Now removing invariant sites from DNA data matrix, this may take some time...
")
prog <- txtProgressBar(min=0, max=ncol(x), style=3)
removals<-c()
if(coresnum > 1) {
cl <- makeCluster(coresnum)
registerDoParallel(cl)
foreach(i=1:ncol(x)) %dopar% {
setTxtProgressBar(prog, i)
if(all(x[,i] == x[[1,i]])){
removals <- append(removals, i)
}
}
} else {
for(i in 1:ncol(x)){
setTxtProgressBar(prog, i)
if(length(unique(x[,i])) == 1) {
removals <- append(removals, i)
}
}
}
newDnaMatrix <- x[,-removals]
return(newDnaMatrix)
}
However if I run this and have the number of cores set to 8 I'm not entirely sure it works - I can't see the progress bar doing anything but then I've heard that printing to screen and stuff involving graphic devices is tricky with parallel computing in R. But it still seems to take some time and my laptop get's 'very' hot so I'm not sure if I've done this correctly, I've tried after seeing a few examples (I successfully ran a nice bootstrap example in the vignette), but I'm bound to hit learning bumps. As an aside, I thought I'd also ask people's opinion, what is the best speed up for R code bottlenecks where loops or apply is involved - parallelising it, or Rcpp?
Thanks.
My other answer was not correct, since the colmean being equal to the first value is not sufficient as a test for the number of unique values.

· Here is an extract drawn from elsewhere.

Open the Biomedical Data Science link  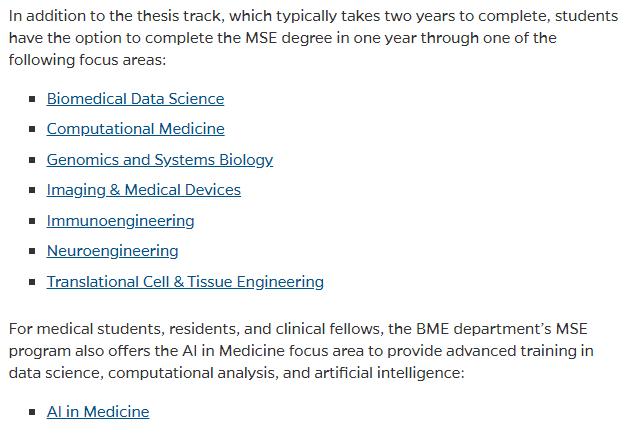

So here is another answer:
You can optimize the loop by using apply.
set.seed(42)
dat <- matrix(sample(1:5,1e5,replace=TRUE),nrow=2)
res1 <- strip.invar(dat)
strip.invar2 <- function(dat) {
ix <- apply(dat,2,function(x) length(unique(x))>1)
dat[,ix]}
res2 <- strip.invar2(dat)
all.equal(res1,res2)
#TRUE
library(microbenchmark)
microbenchmark(strip.invar(dat),strip.invar2(dat),times=10)
#Unit: milliseconds
# expr min lq median uq max neval
#strip.invar(dat) 2514.7995 2529.2827 2547.6751 2678.464 2792.405 10
#strip.invar2(dat) 933.3701 945.5689 974.7564 1008.589 1018.400 10
This improves performance quite a bit, though not as much as you could achieve if vectorization was possible.
Parallelization won't give better performance here, since each iteration does not require much performance on is own, so parallelization overhead will actually increase the time needed. However, you could split the data and process chunks in parallel.
Firstly, try running cl <- makeCluster( coresnum-1 ). The master R process is already using one of your cores and is used to dispatch and receive results from the slave jobs, so you have 7 free cores for the slave jobs. I think you will be effectively queuing one of your foreach loops to wait until one of the previous loops finishes and therefore the job will take longer to complete.
Secondly, what you would normally see on the console running this function in a non-parallel environment is stil printed to the console, it's just that each jobs output is printed to the slave processes console so you won't see it. You can however save the output from the different foreach loops to a text file to examine them. Here is an example of how to save console output. Stick the code there inside your foreach statement.
Your laptop will get very hot because all of your cores are working at 100% capacity while you are running this job.
I have found the foreach package to provide an excellent set of functions to provide simple parallel processing. Rcpp may (will?!) give you much greater performance, but how are you at writing C++ code and what is the runtime of this function and how often will it be used? I always think about these things first.